All the Things I’ve Been Meaning to Blog
I’ve been busy.
I started a new job at an ad agency downtown. This is nice because I’ve wanted to work at an agency for sometime; i’ll learn a lot and “make contacts.” Plus, the office is located on the top floor of a Michigan Avenue building with good views of both Millennium Park and the Chicago River. It’s colorful as opposed to corporate gray. And, perhaps most importantly, my boss is not a hateful, passive-agressive bitch. Frabjous day!
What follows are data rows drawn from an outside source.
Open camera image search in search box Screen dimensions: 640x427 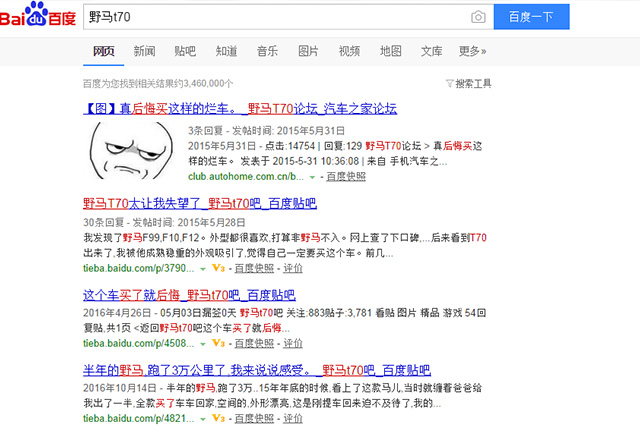coord(478,17)
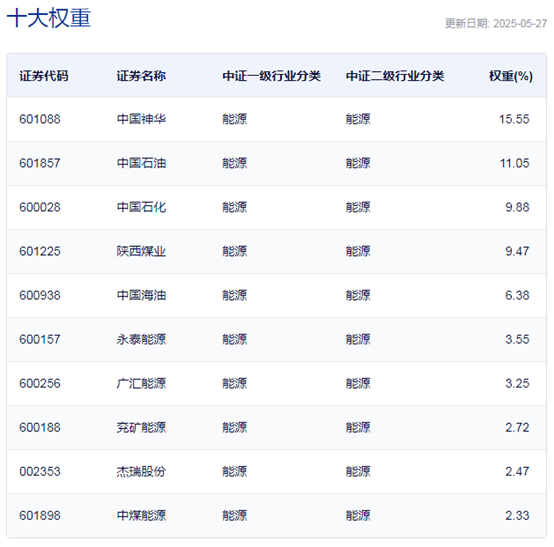The width and height of the screenshot is (554, 547).
Task: Select the 兖矿能源 entry
Action: tap(141, 428)
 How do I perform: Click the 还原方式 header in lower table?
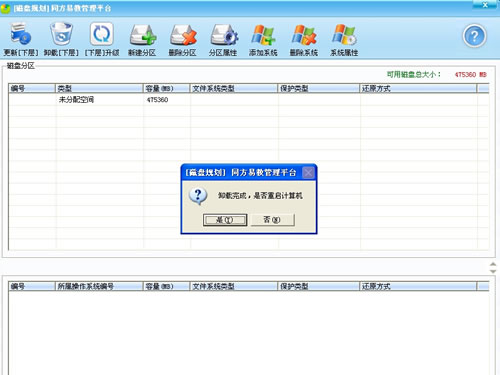pyautogui.click(x=418, y=286)
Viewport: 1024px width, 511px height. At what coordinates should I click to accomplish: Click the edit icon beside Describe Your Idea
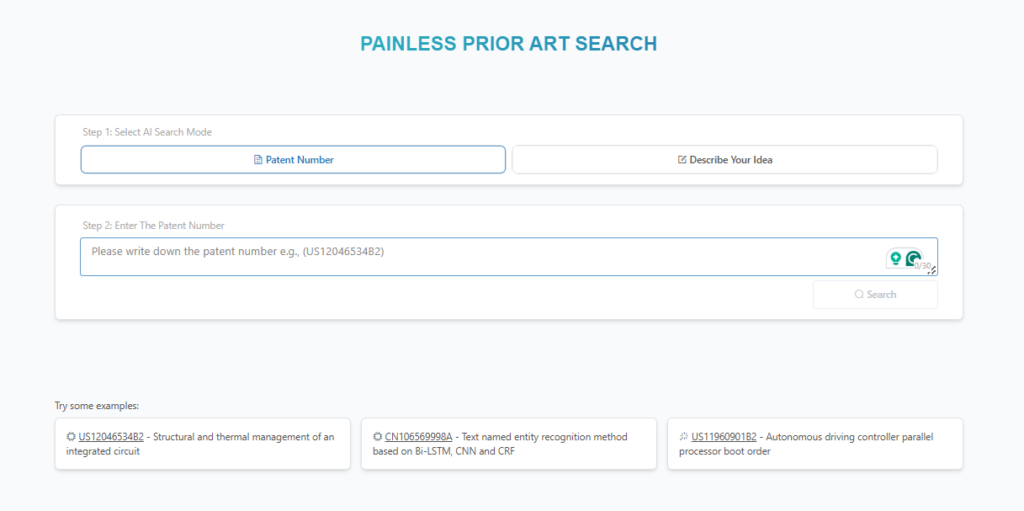[682, 160]
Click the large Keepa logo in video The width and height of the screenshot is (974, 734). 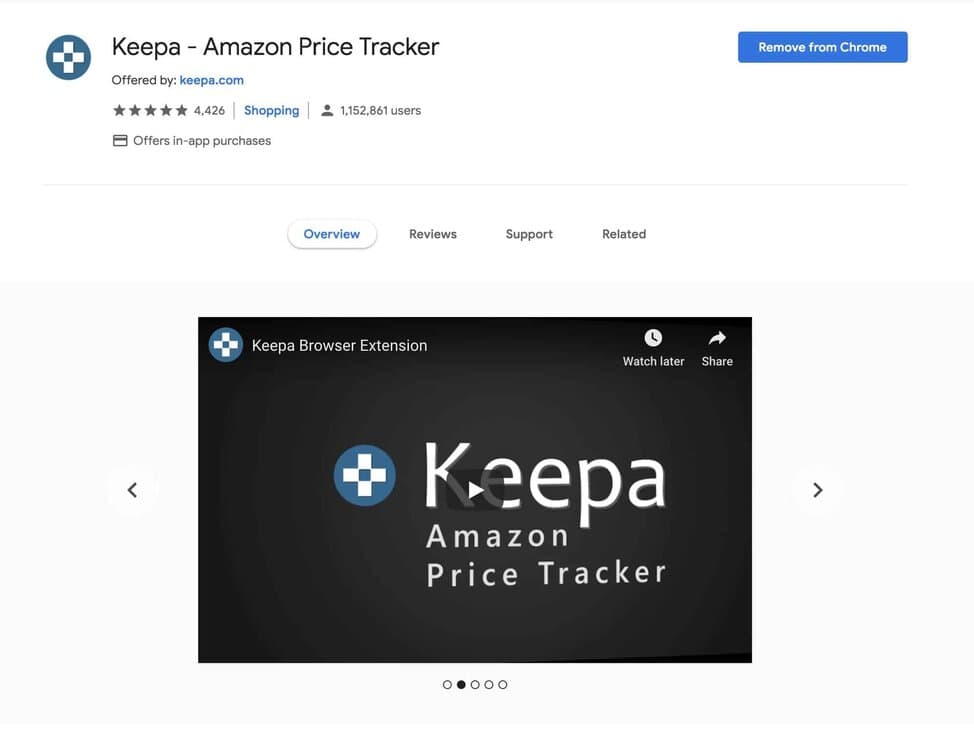(x=365, y=475)
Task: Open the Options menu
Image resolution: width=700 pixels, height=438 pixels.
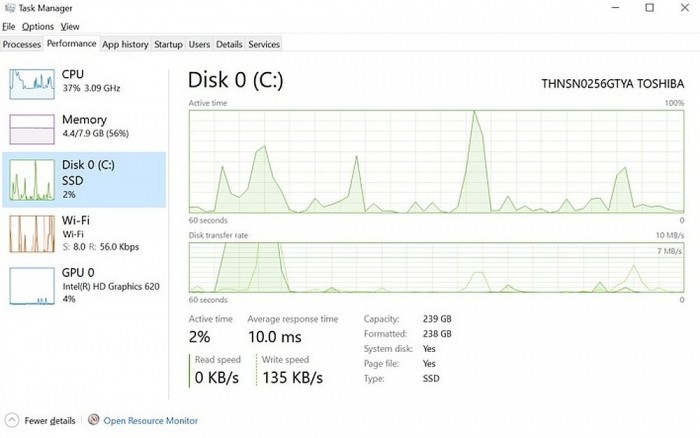Action: pyautogui.click(x=38, y=26)
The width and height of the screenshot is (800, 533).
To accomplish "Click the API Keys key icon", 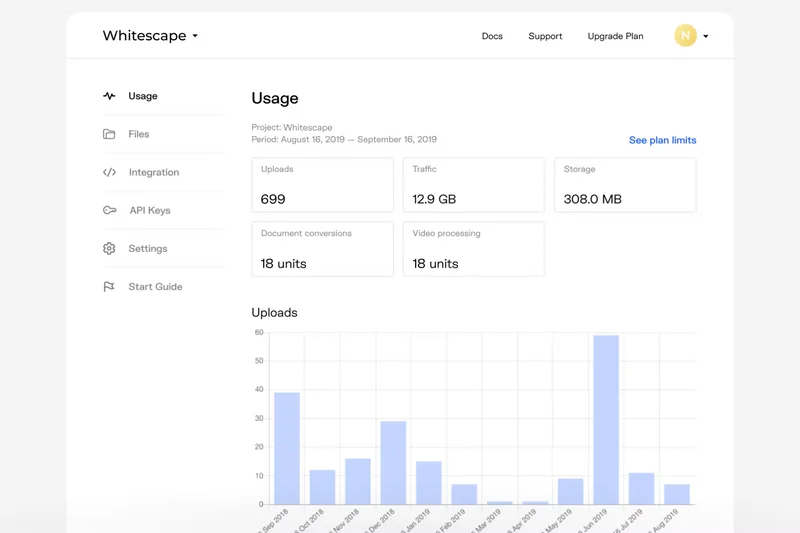I will click(x=109, y=210).
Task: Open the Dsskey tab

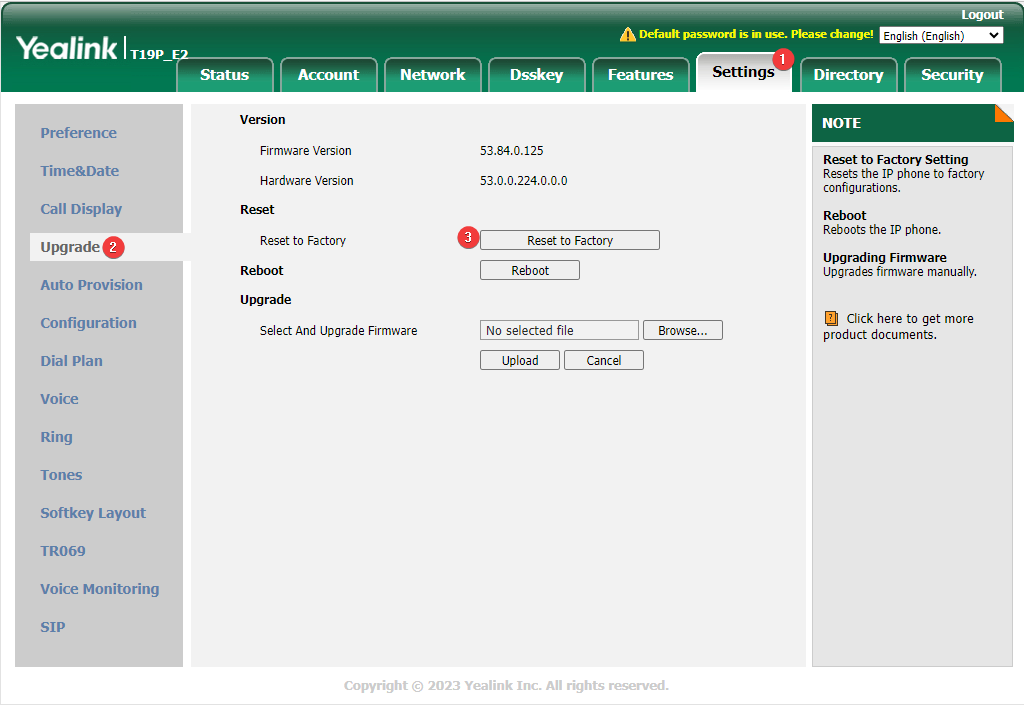Action: click(536, 75)
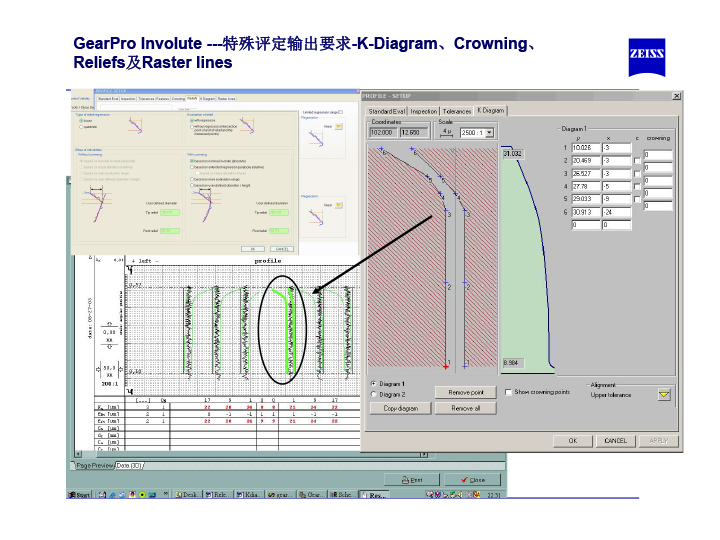
Task: Select the Diagram 2 radio button
Action: pyautogui.click(x=374, y=394)
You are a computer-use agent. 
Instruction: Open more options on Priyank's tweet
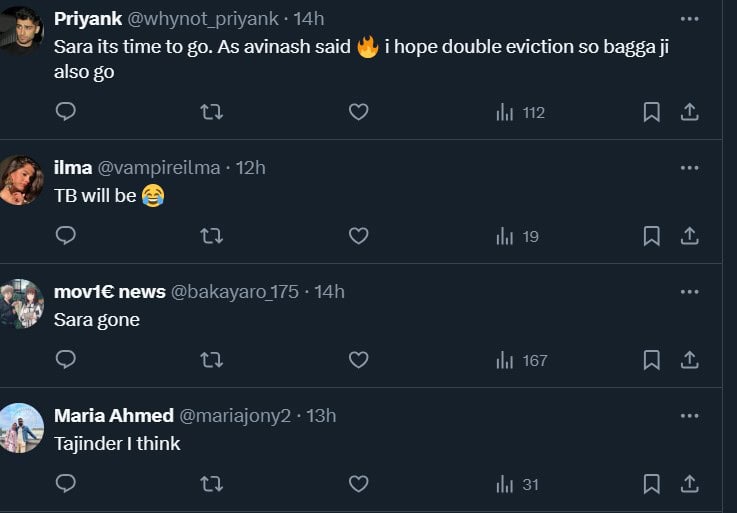[x=689, y=19]
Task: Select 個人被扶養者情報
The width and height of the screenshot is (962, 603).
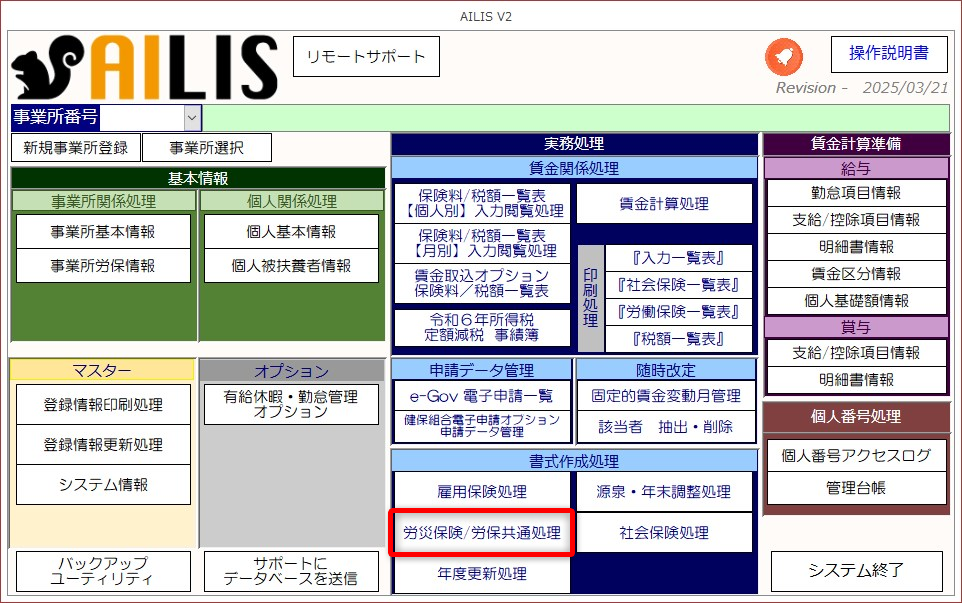Action: pos(291,266)
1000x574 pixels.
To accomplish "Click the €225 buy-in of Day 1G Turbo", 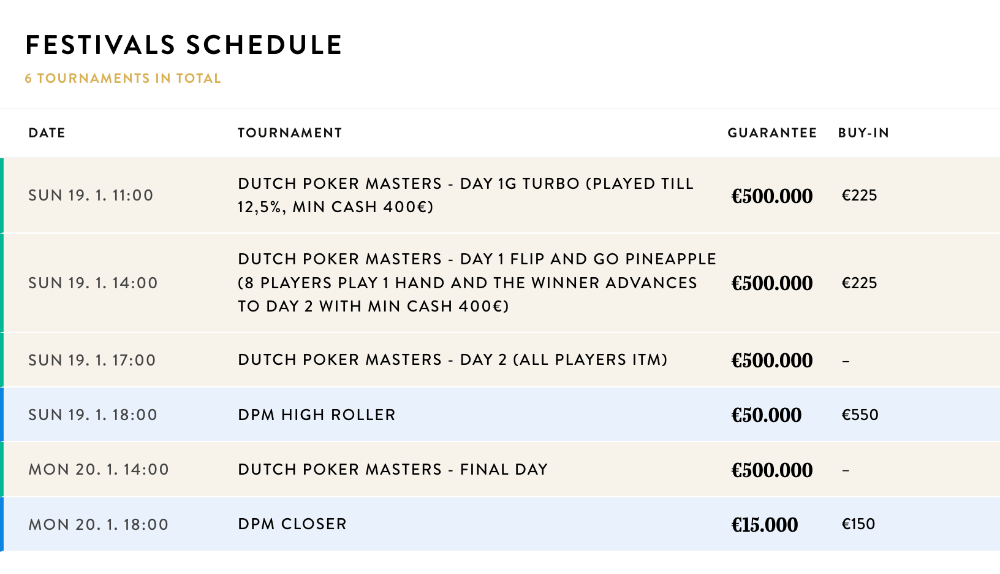I will [x=859, y=195].
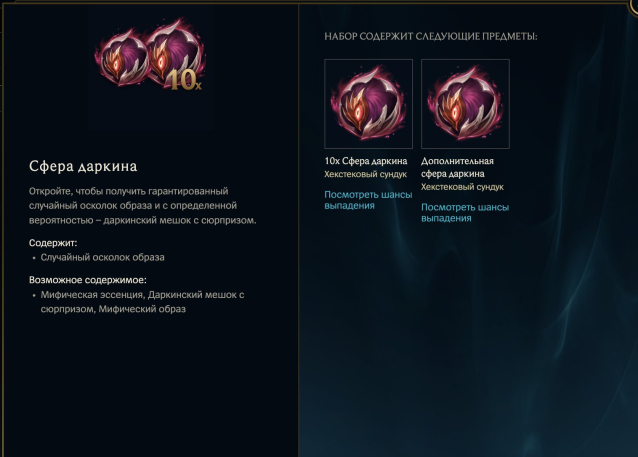Click the orb description paragraph starting with Откройте
This screenshot has height=457, width=638.
pos(142,206)
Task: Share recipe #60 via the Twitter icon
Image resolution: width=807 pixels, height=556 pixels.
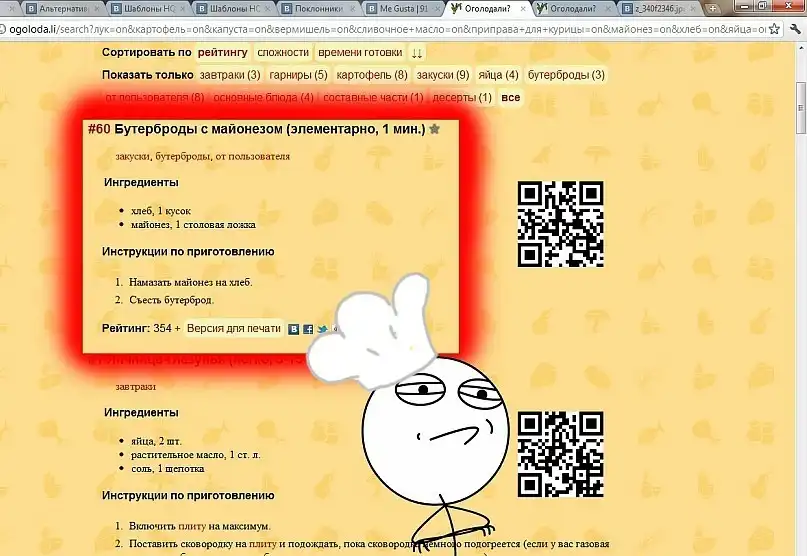Action: coord(322,329)
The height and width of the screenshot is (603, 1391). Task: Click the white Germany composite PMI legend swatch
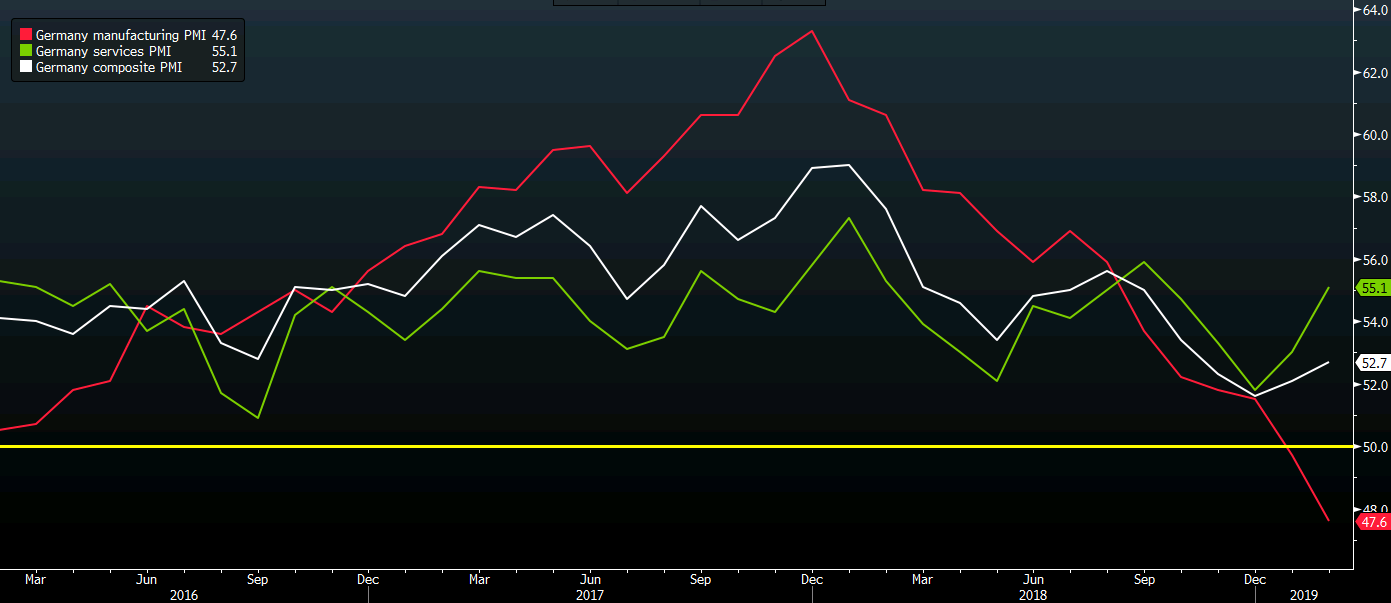click(x=26, y=68)
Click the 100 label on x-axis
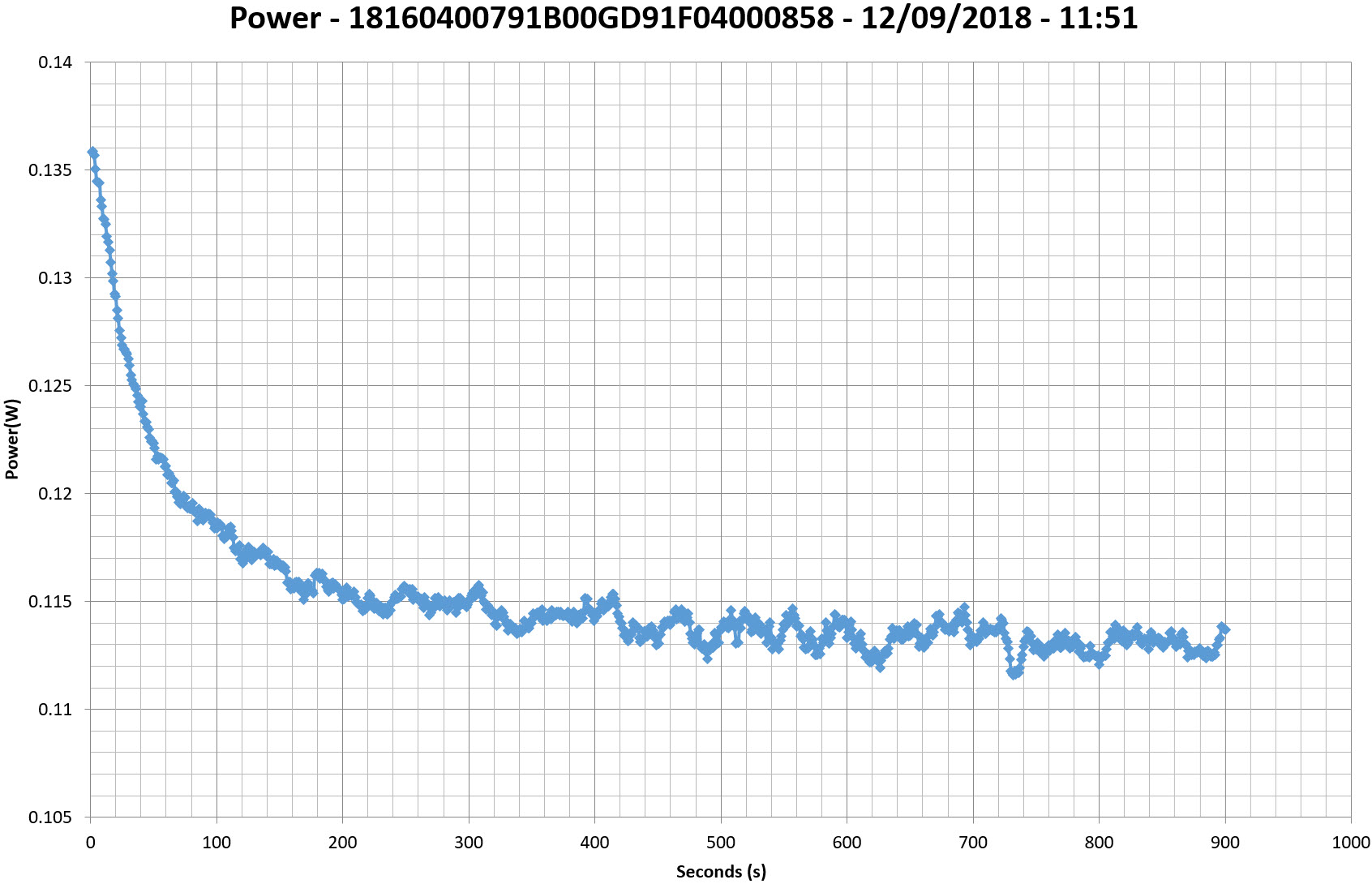The width and height of the screenshot is (1372, 884). (x=217, y=843)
I’ve been all sad lately, though, as a result of sporadic ingestion of psychopharmaceutica and endless mental debate. The less said about that the better.
Item I Meant to Blog #1:
I never looked up from my book. During the entire bus ride, I sat on top of that round spinny disk connecting a long bus. And since the driver was hauling ass down LSD, every time the bus shuddered or shook, the disk and consequently my seat, jumped. I chirped. A girl sat next to me. For the next 15 minutes, instead of reading, I breathed in her smell – a combination of cocoa butter, soft floral perfume, and girl sweat.
Item I Meant to Blog #2:
Ugh. I’m constantly hounded by this idea/fear/complex that I’m about to be fired. I don’t feel that my work is good. Sometimes, I’m convinced these people think I’m a moron. This follows me from job to job. And I’ve never been fired. And I’m not a moron. Ish. Ly.
Item I Meant to Blog #3:
I had a good time last night. Hanging out with cool people in a cute bar. Telling racy/funny/poignant stories. Eating $1. Speaking in fragments.
All the while, a tv played footage of beefcakey men in thongs dancing on a boat. Thankfully, this was behind me. I don’t need that much pee-pee in my life.
Item I Meant to Blog #4:
This happened today:
Brian yelled “Oh, shit!!”
“What?” I asked, thinking Princess had puked up another champeen-sized hairball.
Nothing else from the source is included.